While defining 1 Ton of Refrigeration (TR), why doesn't some specific value of pressure come into definition? Isn't freezing water (to ice) related to pressure? If yes then why do we go away with it while defining 1TR?
Very little, if at all for the range of pressures likely to be encountered in air-conditioning applications where the term is used. Water and ice are virtually incompressible so the pressure makes very little difference. (I am unable to find a good graph of this at the moment.) Steam, on the other hand, is compressible and the pressure affects the latent heat of evaporation.

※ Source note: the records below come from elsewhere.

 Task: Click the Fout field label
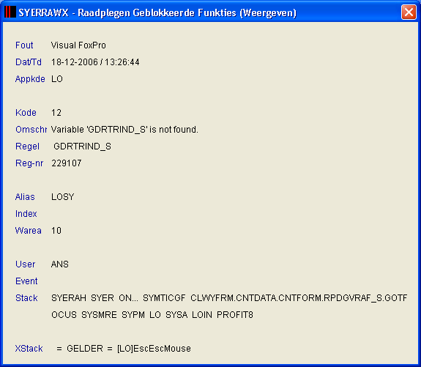(x=24, y=45)
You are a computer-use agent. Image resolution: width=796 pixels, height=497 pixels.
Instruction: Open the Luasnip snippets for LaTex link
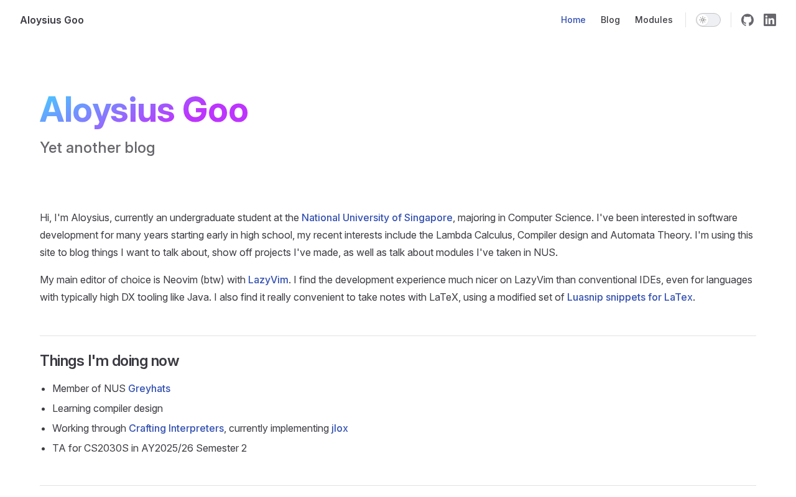point(629,297)
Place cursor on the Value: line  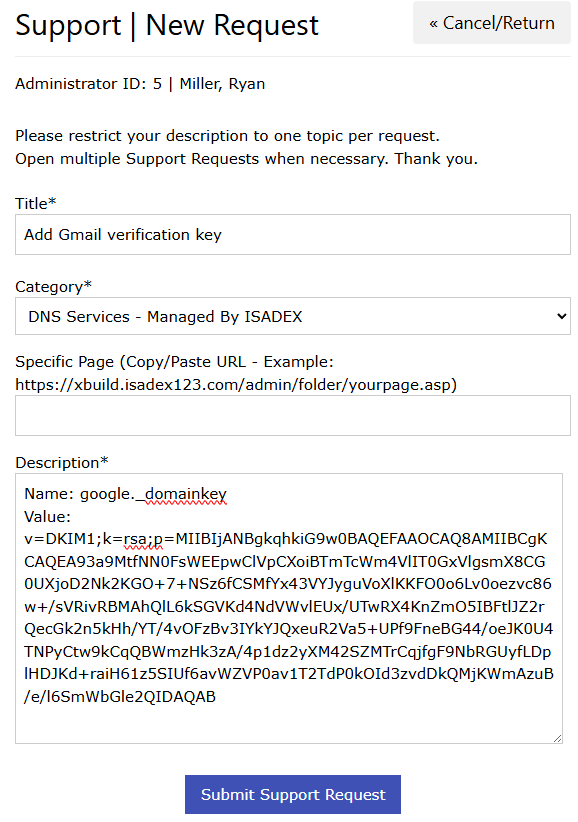pyautogui.click(x=47, y=516)
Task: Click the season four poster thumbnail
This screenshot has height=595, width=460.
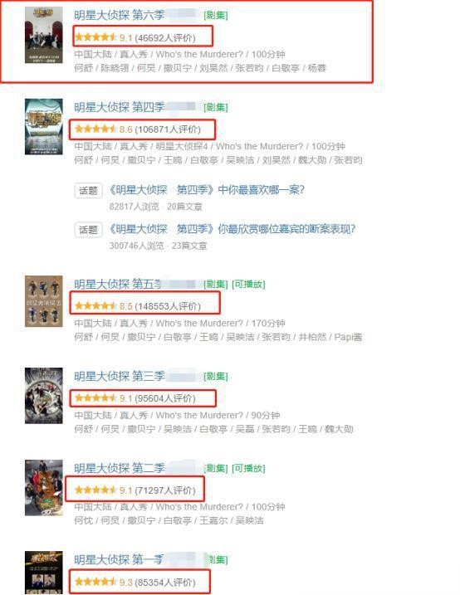Action: tap(44, 127)
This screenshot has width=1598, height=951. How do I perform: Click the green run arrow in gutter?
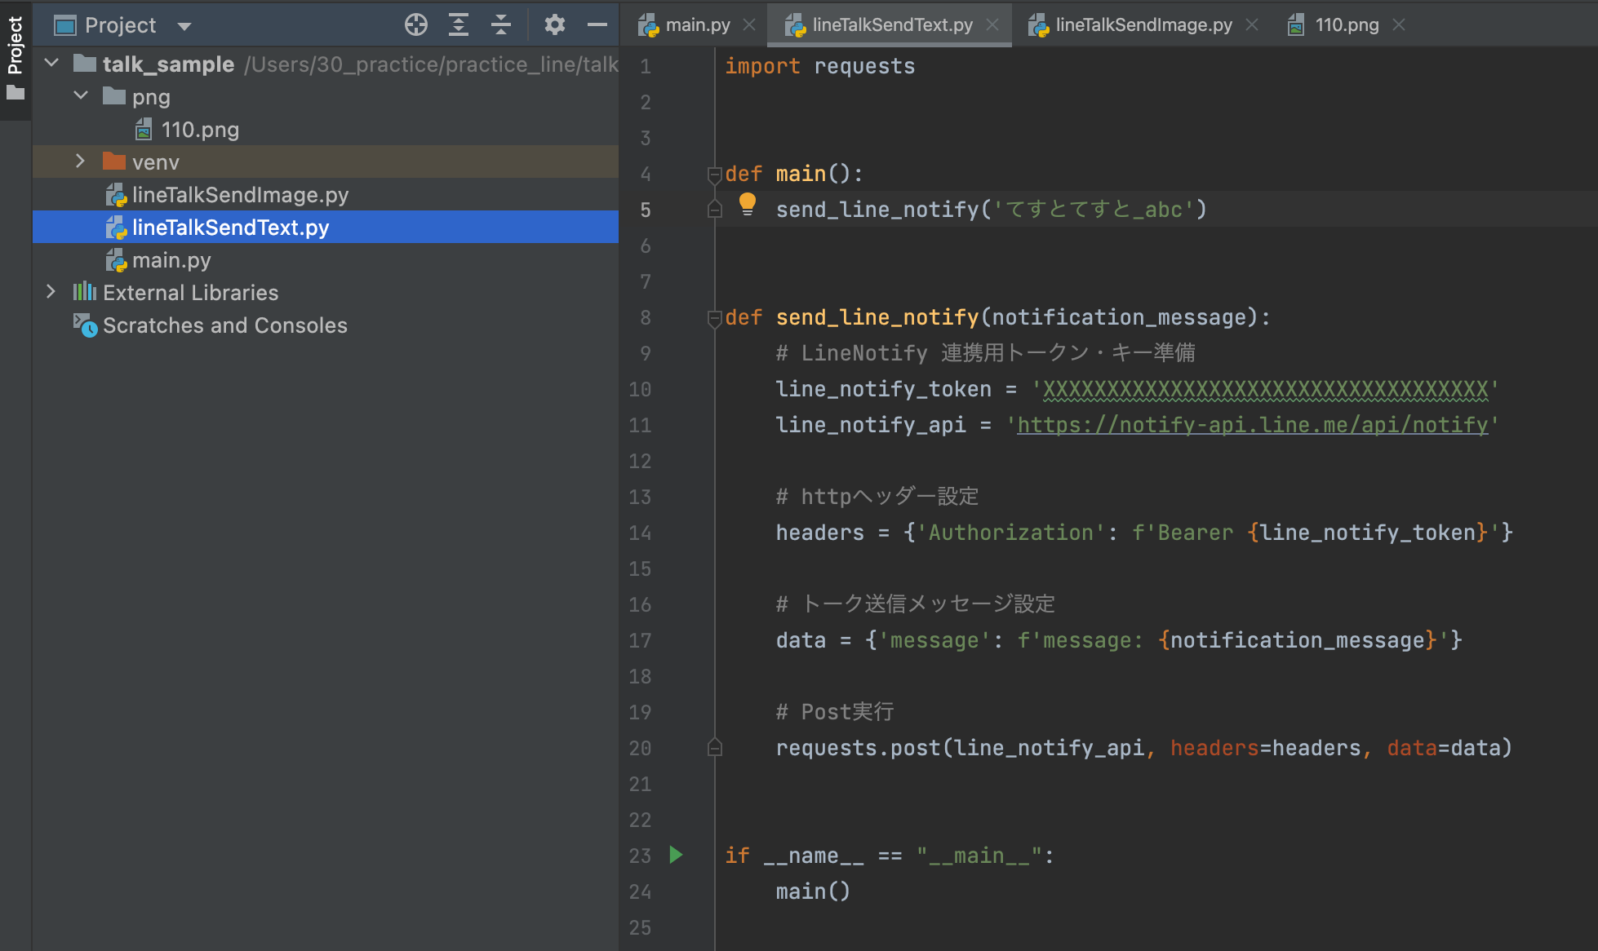[676, 855]
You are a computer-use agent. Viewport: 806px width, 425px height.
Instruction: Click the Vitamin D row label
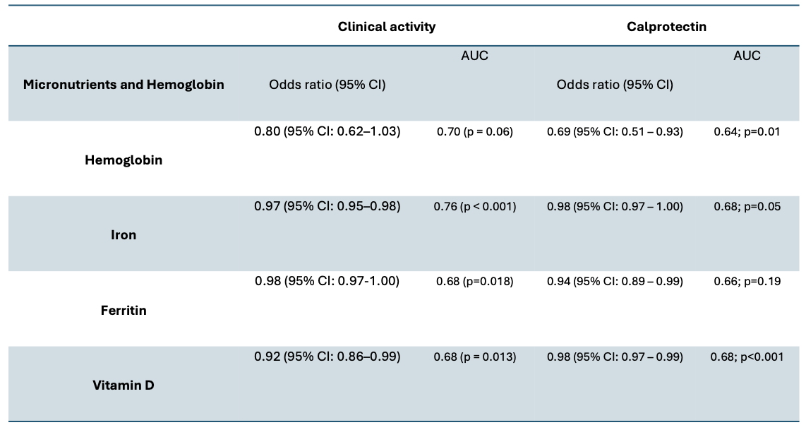click(x=124, y=385)
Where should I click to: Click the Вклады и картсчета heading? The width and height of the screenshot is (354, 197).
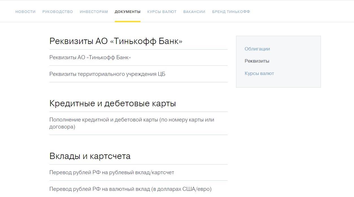tap(90, 156)
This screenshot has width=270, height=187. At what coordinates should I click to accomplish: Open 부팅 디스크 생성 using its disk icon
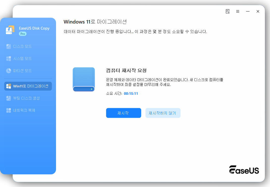[x=9, y=98]
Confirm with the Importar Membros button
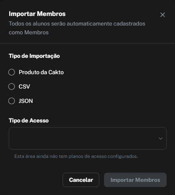The width and height of the screenshot is (175, 195). 135,180
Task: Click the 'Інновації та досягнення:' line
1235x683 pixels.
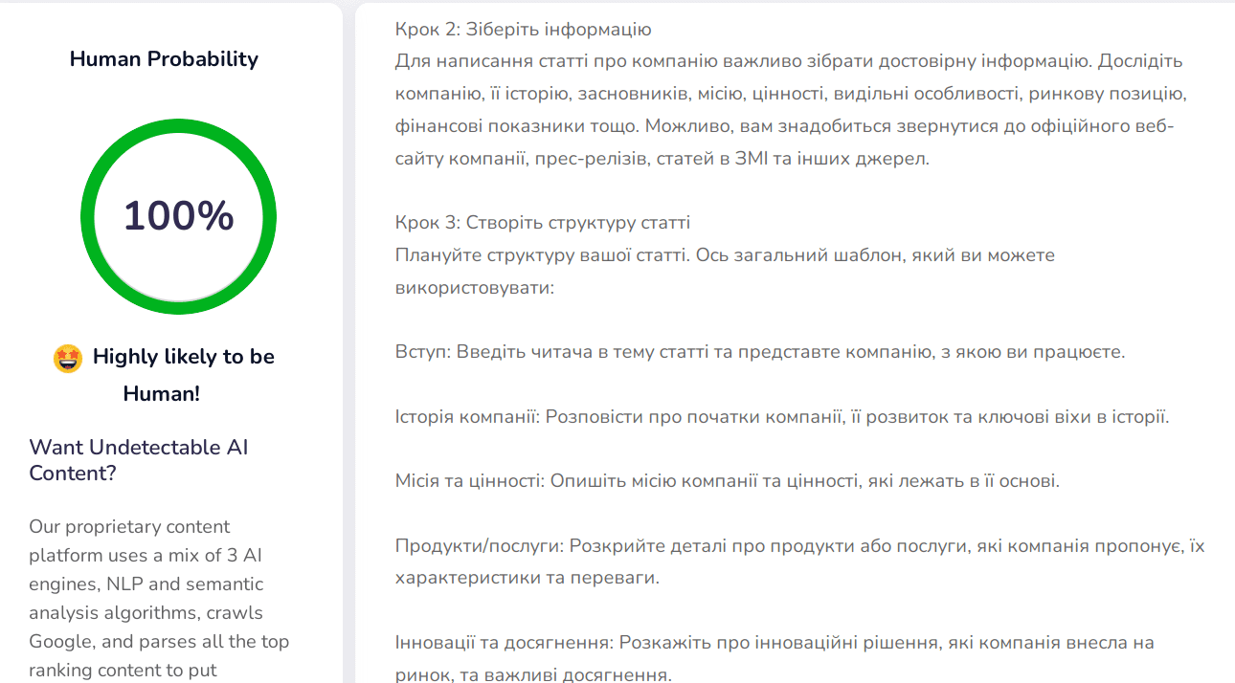Action: click(775, 643)
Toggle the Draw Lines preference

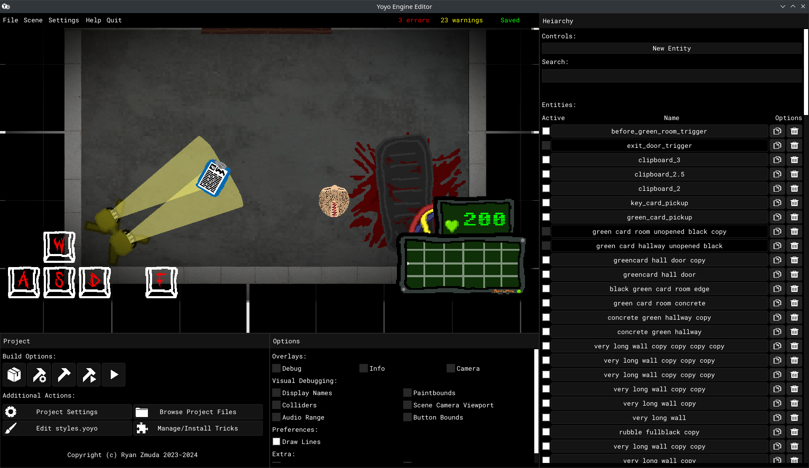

Figure 1. Before mechanical refrigeration was invented, keeping something cool when it was warm outside was the job of ice. Ice would be collected during winter, transported to ice houses and stored until it could be sold for use in ice boxes. Image source: Forward Engineers.
Since ice was sold by weight and people had a concept of how much cooling a given weight would give it made sense to continue to use the "ton of refrigeration" measurement.
1 ton (refrigeration) = 3516.8 J/s (if spread out over 24 hours). That's 3.5 kW of cooling or 84 kWh. So at, say, 10 c/kWh that would cost 840 c per one ton ice cube.
For those not living in the colonies, 1 US ton = 907 kg. 1 tonne (1000 kg) would have a latent energy of fusion (if that's a valid term) of 92.6 kWh.